Como os governantes russos alimentaram, após o fim da União Soviéita, as forças políticas mais retrógradas da Tchechénia, que agora intensificam o terror.
Juan Pablo Duch, La Jornada
Separatismo, petróleo, extremismo religioso, ressentimentos antigos, interesses geopolíticos estrangeiros e luta entre clãs pelo poder misturam-se, entre outros fatores, no conflito da Tchechénia, cujas raízes são anteriores à desintegração da União Soviética. De facto, elas remontam à épóca em que os czares decidiram conquistar a estratégica região do Cáucaso Norte, no século XVIII, quando o xeque Mansur reuniu um exército de montanheses para fazer frente ao império russo.
A partir deste momento - e já se passaram 219 anos desde esse levantamento armado - o sonho da independência Tchechena tem sido constante na sua difícil convivência com os russos.
Talvez a página mais dolorosa do período soviético foi a brutal deportação ordenada por Estalin, em 1944, para terras inóspitas do Kazaquistão, na Ásia Central, que custou a vida de quase 200 mil Tchechenos.
No seu confronto com Mikhail Gorbachev, o ex-presidente da Rússia Boris Yeltsin, que não deixou de aproveitar para dar apoio a todo foco de tensão no vasto território soviético para desestabilizar o seu rival, colocou o general Dzhojar Dudayev no poder na Tchechénia.
O colapso soviético criou as condições propícias para que o governo de Dudayev proclamasse a sua independência, em 1991, que Yeltsin tentou abafar três anos depois através da força. A primeira guerra russo-chechena terminou em 1996 com a virtual capitulação russa, expressa na vergonhosa assinatira dos acordos de Jasaviurt.
Dudayev foi asssasinado, mas as ideias separatistas seguiram prevalecendo entre os novos líderes, ainda que um caminho mais moderado e pragmático tenha sido escolhido pelo presidente Aslan Masjadov, que buscava fortalecer o estado Tchecheno através do reconhecimento russo à independência baseado nos termos do acordo de Jasaviurt.
Masjadov fracassou e não pode evitar que a Tchechéia, no fundo uma sociedade tribal e estruturadas em clãs e vínculos familiares, acabasse dividida num sem-número de pequenos feudos, cujos caciques se dedicavam a saquear o petróleo e outras riquezas.
A divisão entre os separatistas ficou evidente quando o sector mais radical, representado por Shamil Basayev, buscou apoio no exterior e converteu-se no principal defensor das ideias do wahabismo, uma visão fundamentalista do Islão, estranha à maioria dos Tchechenos.

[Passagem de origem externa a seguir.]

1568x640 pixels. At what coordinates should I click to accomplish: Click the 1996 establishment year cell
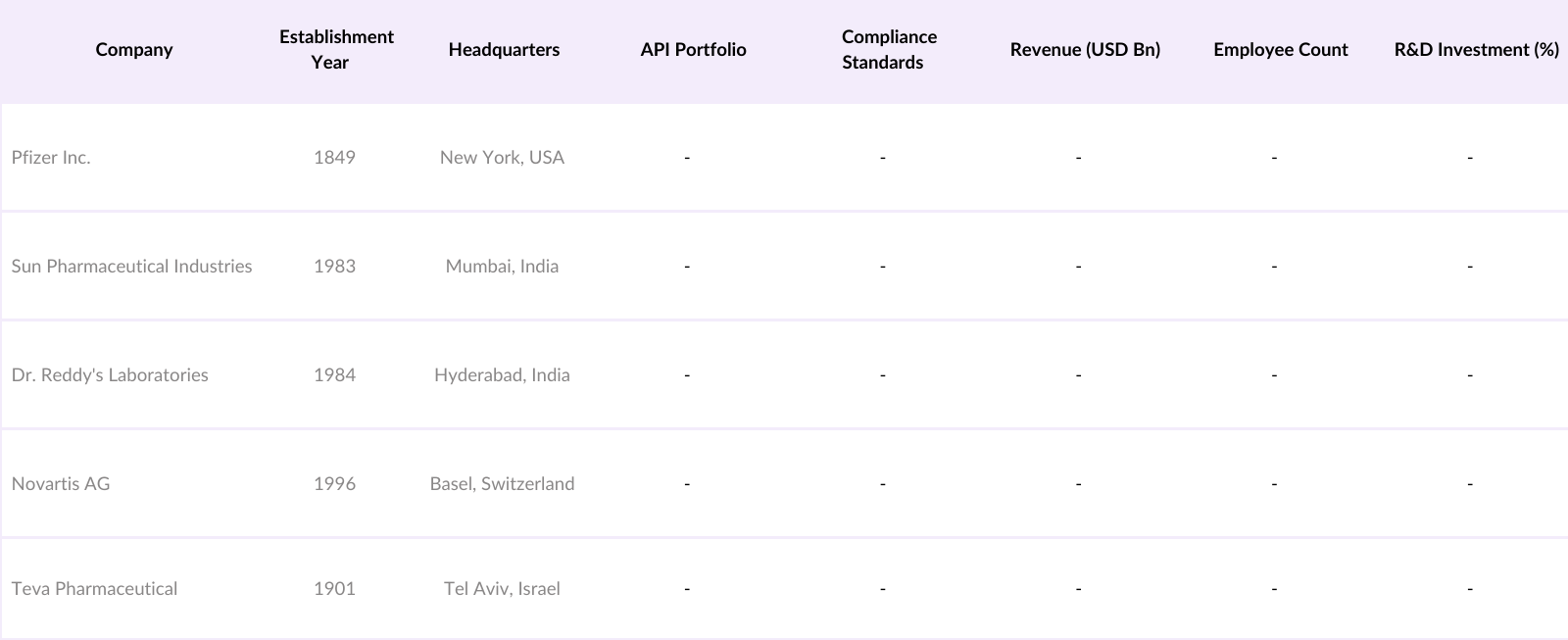[334, 484]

A diferença principal entre os moderados e os radicais foi a convicção dos últimos de que a luta contra o "imperialismo russo" deveria prosseguir apesar dos acordos de paz, para fazer da Thechénia não apenas um país independente, mas um exemplo do movimento de todo o Cáucaso Norte.
Com um Yeltsin cada vez mais doente e distante da realidade e Masjadov e Basayev seguiam discutindo na Tchechénia floresceu todo tipo de contrabando e o sequestro de pessoas ricas no território russo transformou-se no principal modo de sobrevivência dos paramilitares que exerciam o poder de fato nos diferentes feudos - diante da ausência de lideranças em Moscovo e Grozny capazes de cortar pela raíz estes fenómenos que só serviam para opor a sociedade russa aos Tchechenos, que passaram a ser confundidos com a máfia.
O sucessor de Yeltsin, Vladimir Putin, então um desconhecido para a maioria dos russos, chegou ao Kremlin depois de prometer acabar com o problema Tchecheno "perseguindo os terroristas".
Antes disso, em agosto de 1999, Basayev invadira um pequeno povoado que proclamou a "República Wahabita Independente", de vida abreviada pela intervenção do exército russo.
Em setembro do mesmo ano, explosões ainda não esclarecidas derrubaram vários prédios em Moscovo e outras cidades russas, causando a morte de centenas de pessoas e criando um ambiente de ódio aos Tchechenos, acusados pela equipa de campanha de Putin de estar por trás dos atentados.